On May 5, 2012, at 11:21 PM, Fred Cisin wrote:
There used to be a time when some Mac fanatics would
claim that the Mac
was a "better machine" because EVERY OEM peripheral available for it (both
of them) would "just work", whereas the thousands of third party
peripherals available for PC would require cabling and drivers.
Having been a Mac user for a long, long time, I'll admit that that's
because the selection of devices available for the Mac was rather
constrained. Yeah, anything that looked like a SCSI disk would "just
work", just like anything that looks like USB Mass Storage will "just
work" on any platform that even pretends to support USB. SCSI
scanners, on the other hand, were always subject to the whims of
device manufacturers; USB has made it neither better nor worse.
I'm glad that digital cameras settled rather quickly on the sane idea
of presenting themselves as USB Mass Storage, at least (since, at the
base level, they're just acting as memory card storage adaptors).
That would have been possible with SCSI, but who wants to hook up
SCSI to a digital camera?

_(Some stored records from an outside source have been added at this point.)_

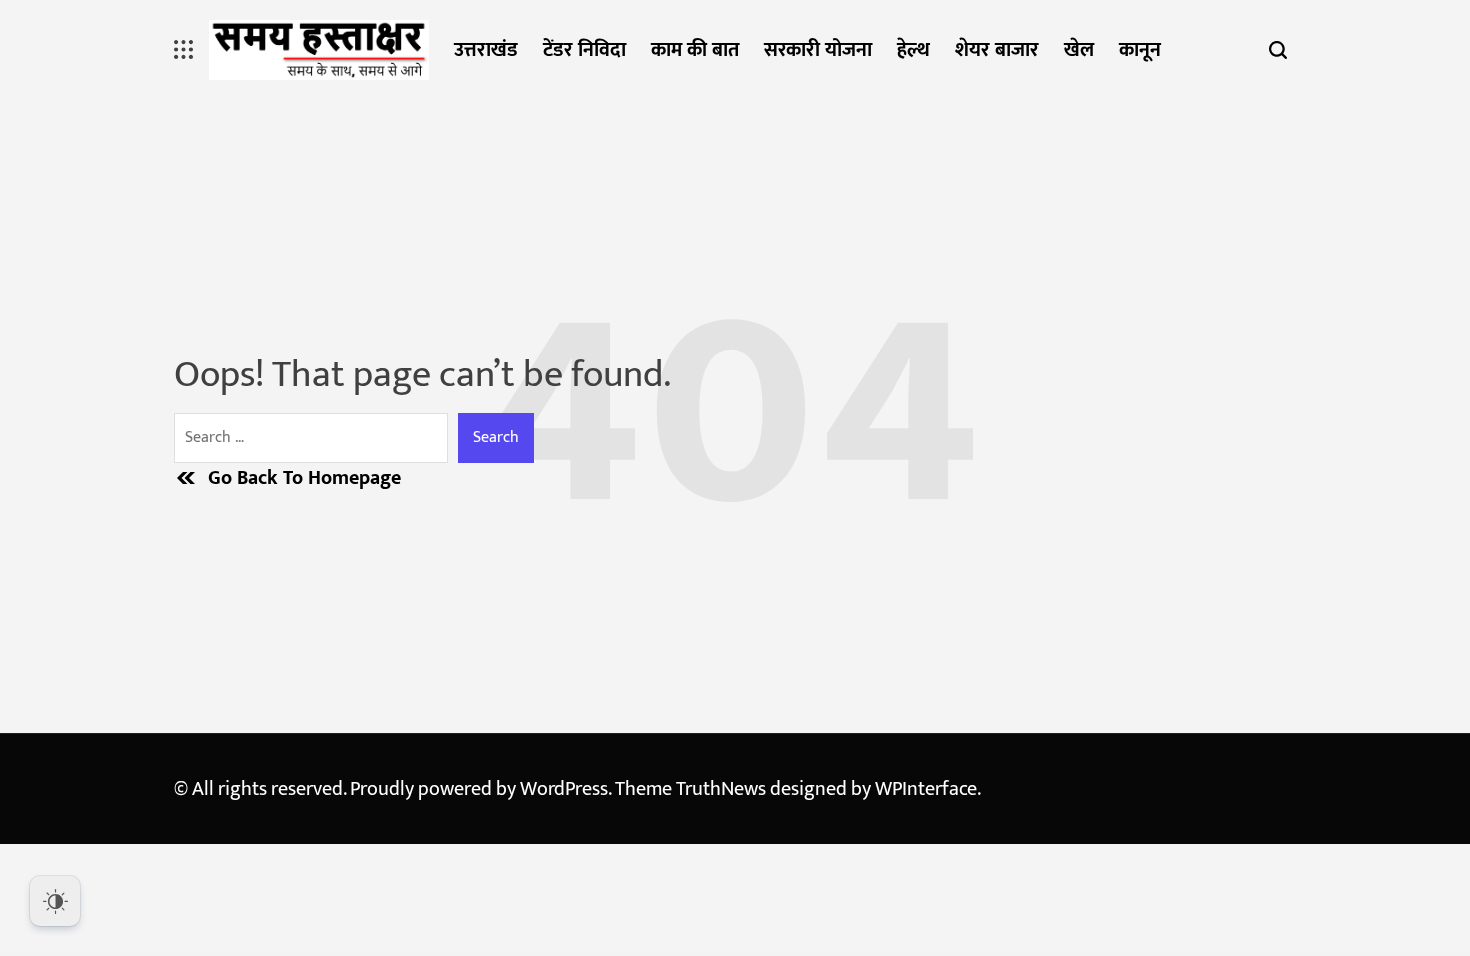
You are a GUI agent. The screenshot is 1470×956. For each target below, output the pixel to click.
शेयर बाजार (997, 50)
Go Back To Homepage (304, 478)
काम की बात (695, 50)
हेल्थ (913, 50)
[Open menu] (184, 50)
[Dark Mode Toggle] (55, 901)
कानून (1140, 50)
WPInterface (926, 789)
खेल (1079, 50)
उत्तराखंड (486, 50)
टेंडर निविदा (584, 50)
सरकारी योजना (818, 50)
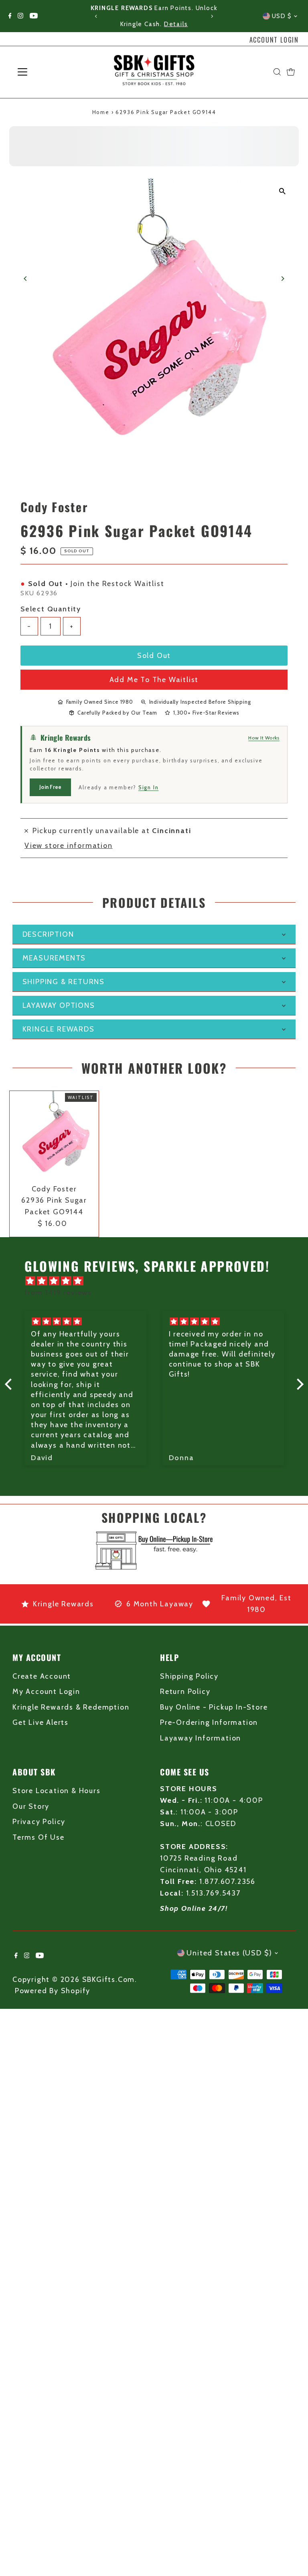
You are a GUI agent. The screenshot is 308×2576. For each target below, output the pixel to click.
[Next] (212, 16)
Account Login (274, 40)
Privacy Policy (38, 1821)
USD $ (282, 16)
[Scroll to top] (292, 2554)
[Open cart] (291, 72)
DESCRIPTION (48, 934)
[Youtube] (34, 16)
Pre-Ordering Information (209, 1722)
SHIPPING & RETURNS (63, 981)
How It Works (264, 738)
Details (176, 24)
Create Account (41, 1676)
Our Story (30, 1806)
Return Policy (185, 1691)
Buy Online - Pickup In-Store (213, 1707)
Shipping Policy (189, 1676)
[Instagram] (20, 16)
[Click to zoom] (283, 191)
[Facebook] (10, 16)
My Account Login (46, 1691)
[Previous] (96, 16)
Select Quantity (50, 609)
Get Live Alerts (40, 1722)
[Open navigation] (45, 72)
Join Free (50, 787)
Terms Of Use (38, 1837)
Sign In (148, 787)
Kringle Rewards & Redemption (70, 1707)
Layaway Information (200, 1738)
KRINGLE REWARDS (58, 1029)
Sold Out (154, 655)
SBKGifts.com (108, 1979)
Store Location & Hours (56, 1790)
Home (100, 112)
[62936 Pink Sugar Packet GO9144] (54, 1135)
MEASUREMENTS (54, 958)
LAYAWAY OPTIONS (58, 1005)
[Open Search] (277, 72)
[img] (158, 1281)
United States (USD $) (229, 1953)
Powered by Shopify (52, 1990)
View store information (68, 845)
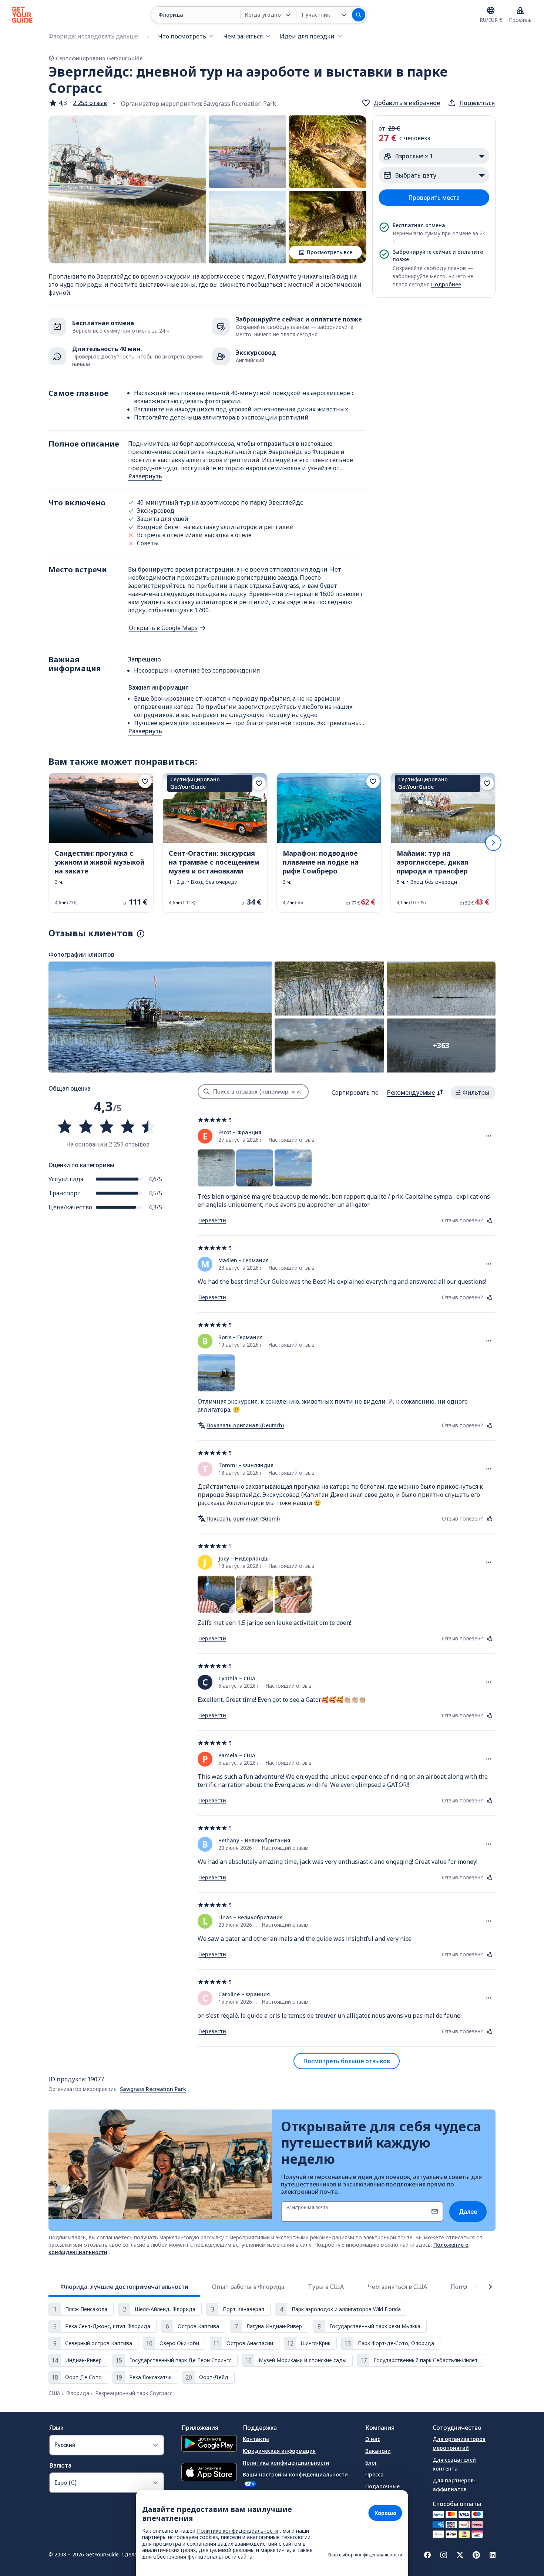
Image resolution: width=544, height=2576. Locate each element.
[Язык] (491, 10)
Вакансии (378, 2450)
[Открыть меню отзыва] (489, 1136)
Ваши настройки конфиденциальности (295, 2474)
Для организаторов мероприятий (459, 2443)
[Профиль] (520, 10)
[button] (77, 102)
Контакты (256, 2438)
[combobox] (415, 1092)
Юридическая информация (279, 2450)
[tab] (124, 2287)
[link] (101, 843)
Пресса (374, 2474)
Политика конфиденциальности (286, 2462)
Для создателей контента (454, 2464)
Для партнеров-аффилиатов (454, 2485)
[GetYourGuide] (22, 15)
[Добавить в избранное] (145, 781)
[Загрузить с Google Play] (209, 2444)
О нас (372, 2438)
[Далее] (493, 843)
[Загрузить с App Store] (209, 2473)
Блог (371, 2462)
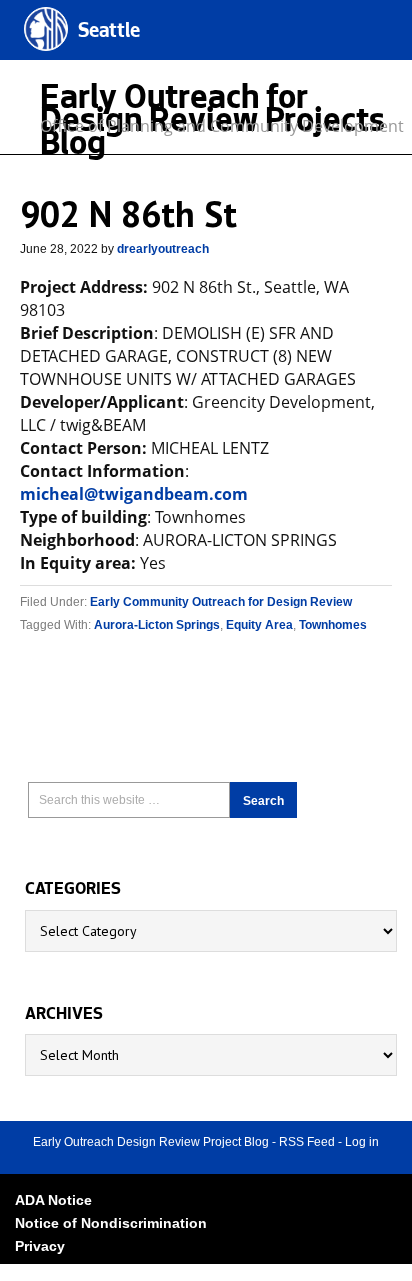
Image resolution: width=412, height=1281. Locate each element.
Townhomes (333, 625)
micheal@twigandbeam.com (134, 494)
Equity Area (259, 625)
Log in (362, 1142)
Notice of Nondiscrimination (111, 1223)
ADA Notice (53, 1200)
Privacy (40, 1246)
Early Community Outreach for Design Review (221, 602)
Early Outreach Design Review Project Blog (151, 1142)
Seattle (109, 32)
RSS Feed (307, 1142)
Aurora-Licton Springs (157, 625)
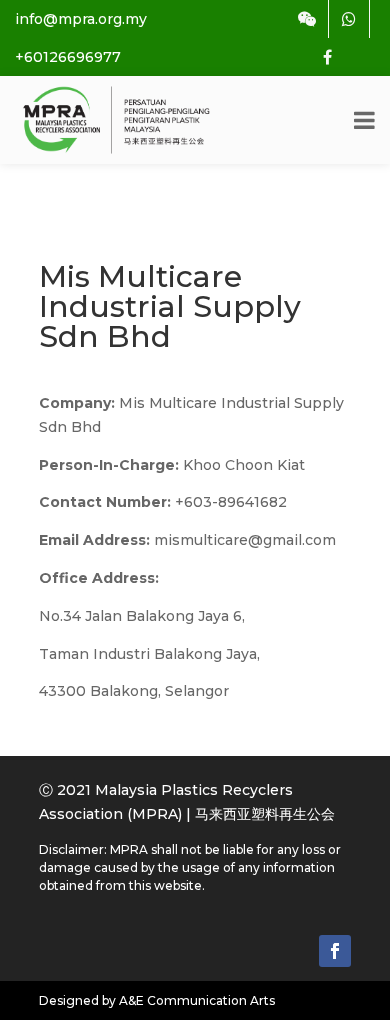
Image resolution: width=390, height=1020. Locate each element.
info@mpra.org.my (81, 19)
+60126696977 (68, 57)
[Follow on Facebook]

Instead, you ended up with weird
proprietary solutions over serial (e.g. Apple's QuickTake) or oddball
devices like the Sony Mavica, which had the floppy drive built in.
And, of course, with SCSI you needed some sort of intelligent device
on both ends for managing the transactions. Obviously, this has
nothing to do with keyboards or mice, which could be left well enough
alone (the fact that the PS/2 port persists on most PC motherboards
is a testament to the fact that it's not a bad idea), but it is nice
to at least have keyboards and mice that can plug into the same port
that every other device plugs into.
Mandating it, of course, seems silly. I'll cop to that. I'm still
using an ADB keyboard through a USB adaptor (ADB, of course, does
require some level of intelligence in the device, though really not
a whole lot more than a PS/2 keyboard).